The country is confronting economic and energy challenges that are similar to those faced three decades ago during the Iranian revolution and hostage-taking situation, said the head of the American Petroleum Institute (API).

“We’re at [the] same spot again. We’re going to have a new president and new Congress. We’re going to have a lot of new economic conditions that we’re going to be facing,” API President Red Cavaney told reporters during a Platts energy symposium in Washington, DC, Tuesday.

“I think the lessons that we should learn are don’t act precipitously. And make sure you understand what the drivers are in the economic recovery and…that those drivers are permitted and allowed to do what’s necessary. That’s particularly true of the entire energy industry with its capital intensity [and] its long lead times,” said Cavaney, who next month will leave API after 30 years to join ConocoPhillips.

A dozen different programs and activities were tried during the 1970s and early 1980s to “give us ‘energy independence,’ to get the economy back on track. [But] I think it’s fair to say that every single one of [those] ‘silver bullets’ that were developed at the time proved to be inadequate,” he said.

“What did happen…is the oil [and gas] industry was brought down to its knees, resulting in significant increases of imported oil as hundreds of thousands of wells were shut in here domestically [and] upwards of a third of the U.S. oil and gas workforce lost their jobs. We [were] living with that legacy for about two decades afterward.”

The industry needs to “[make] sure that we get economic and energy policy prescriptions that are going to end up propelling us forward and not backward,” Cavaney said.

He gave both the U.S. and foreign governments high marks for their actions to restore order to the financial and credit markets. “Governments not just in the U.S. but throughout the globe didn’t wait to overanalyze or see if there were already self-correcting mechanisms in place, but jumped in and took action. While there’s been precipitous losses in equity and bond markets and the like, the one thing that we now see is that at least yesterday [Monday] and early this morning the markets look like they’re responding in a more positive direction.”

The stock market Monday broke an eight-day losing streak as it rallied by more than 900 points. On Tuesday the Dow Jones Industrial Average shot up by nearly 400 points in early trading, but it turned to negative territory later in the day, despite the Bush administration’s announcement of plans to inject $250 billion into nine major banks. The Dow fell 76.62 points to close at 9,310.

Producers that “are heavy on cash…are in a very good position right now,” and have more options than those that are short on cash and heavy on debt, Cavaney said.

As for drilling on the Outer Continental Shelf (OCS), he noted that producers aren’t about to increase their offshore spending until they are certain the next president and Congress will not restore an OCS drilling ban that recently expired. They want to be sure that the removal of the ban “was not just a temporary apparition,” but rather a longer-term policy.

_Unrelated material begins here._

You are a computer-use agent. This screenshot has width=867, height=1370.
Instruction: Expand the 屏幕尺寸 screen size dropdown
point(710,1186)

Producers will look for a “positive proactive signal from the new administration” before making new plans in the OCS, Cavaney said. He said he expects Congress to take up the OCS issue when it returns in January.

Cavaney said any new OCS legislation next year should require that royalties be shared with states that allow drilling off their shores, and it should not prohibit drilling within the first 50 miles from coast lines.

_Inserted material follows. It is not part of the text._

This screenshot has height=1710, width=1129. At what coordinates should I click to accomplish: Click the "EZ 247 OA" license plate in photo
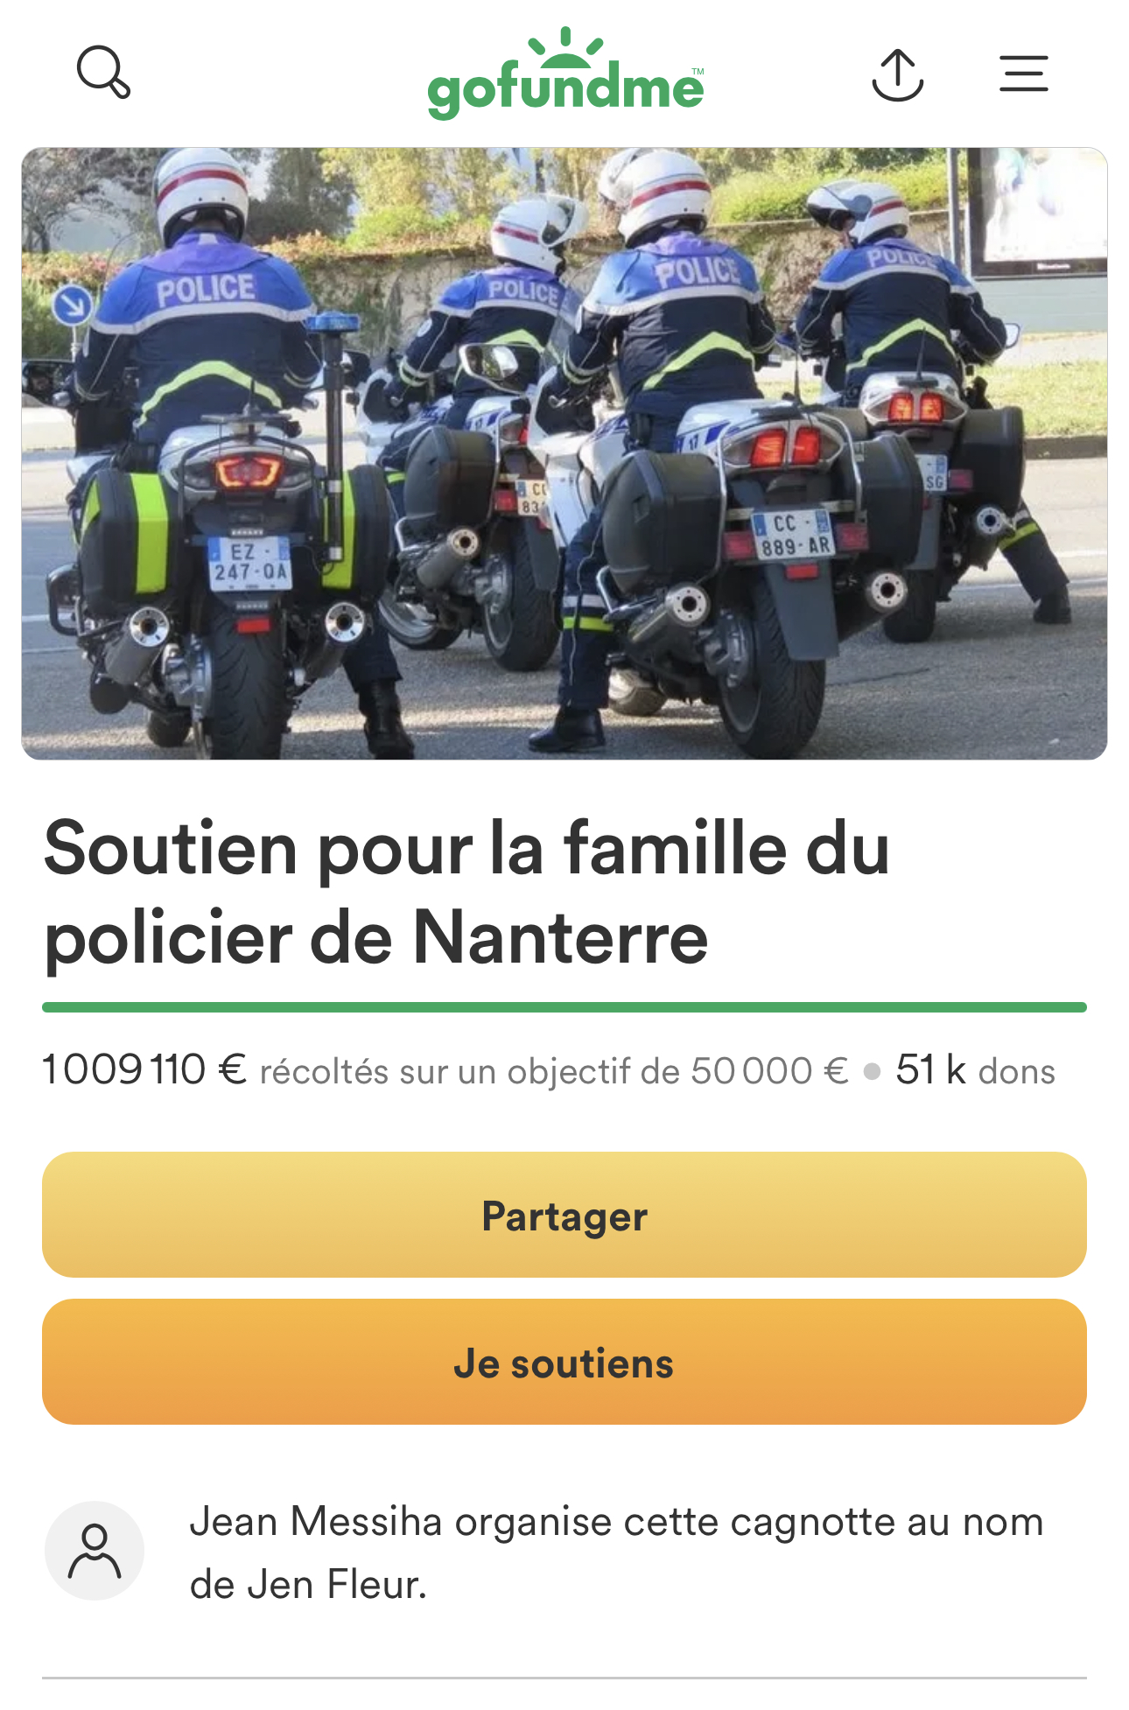click(x=249, y=563)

He also was against the windfall profits tax on the oil and gas industry, saying the tax in the past “had [the] reverse effect” of its stated objectives, such as reducing dependence on foreign oil. “The idea that we need to put more taxes on oil and gas…is a fallacy.”

While producers support the development of alternative energy fuels, “we think there is an incubation period that’s necessary” for alternative fuels to prove that they can have “staying power” without being subsidized by the federal government, he noted. Producers especially object to the fact that they are being stripped of funds to aid in renewable fuel development. “Let’s not end up crippling” oil and gas, he said.